【兄side】

妃菜は先日まで、高熱をだし、寝たきり状態だったので、尿道カテーテルを挿入し留置して、排尿させていた。

もう、熱も下がり、元の生活に戻ったのだが、全くトイレに行っていないので、妃菜に聞くと、尿が出る感じがなくて、出ないと言ってきた。

1週間程、尿道カテーテルを留置していたのに加え、高熱の一時的な後遺症で排尿困難になってしまったのだと考えられる。

尿が出ないからといって溜めすぎていると、膀胱炎など別の病気になってしまうので、排尿させてやらないといけないが、尿道カテーテルを使うと、排尿障害を悪化させる恐れがあるので、カテーテルは使えない。

そうなると、尿道を長い専用の綿棒のようなもので刺激して、排尿を促してやる方法しかない。

これは、ベッド上で仰向けの状態でしか出来ない処置なので、妃菜にはかわいそうだが、治るまではベッドの上に敷いた尿パットで排尿してもらうことになる。

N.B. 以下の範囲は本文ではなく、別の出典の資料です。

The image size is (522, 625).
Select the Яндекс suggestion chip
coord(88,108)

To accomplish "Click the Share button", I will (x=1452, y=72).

「妃菜、おしっこ出せなくなってるしょ?この前の熱でちょっと、おしっこする機能が弱くなっちゃったからなんだ。でも、カテーテル入れられるといいんだけど、そうすると治るのもと遅くなってしまうから…」

「じゃあ、どうするの?」

「あのね…尿道っていうおしっこの出る穴に専用の綿棒のよなものを入れて、刺激して、おしっこ出すようにするよ。寝転んだ状態じゃないと出来ないから、嫌かもしれないけど治るまではトイレじゃなくてベッドでしようね」

「や!そんなのやだ…」

「うん、嫌だよね。でもね、おしっこがずっと出なくて溜まっていったら身体に悪いから、出してあげないと」

「でも、そんな方法やだよ…」

「ごめんね、でもこの方法しかないんだ。」

「やだ…ベッドでおしっこするなんて、赤ちゃんじゃないのに…恥ずかしい…(涙)」

妃菜はそう言って、布団に頭までかぶせて泣いてしまった。

「ひーな!出ておいで、そんなとこで泣いてると苦しくなっちゃうよ」

それでも、一向に出てこようとしないので、布団の中から妃菜を出して、ベッドに座った俺の膝に乗っけて抱きしめてやった。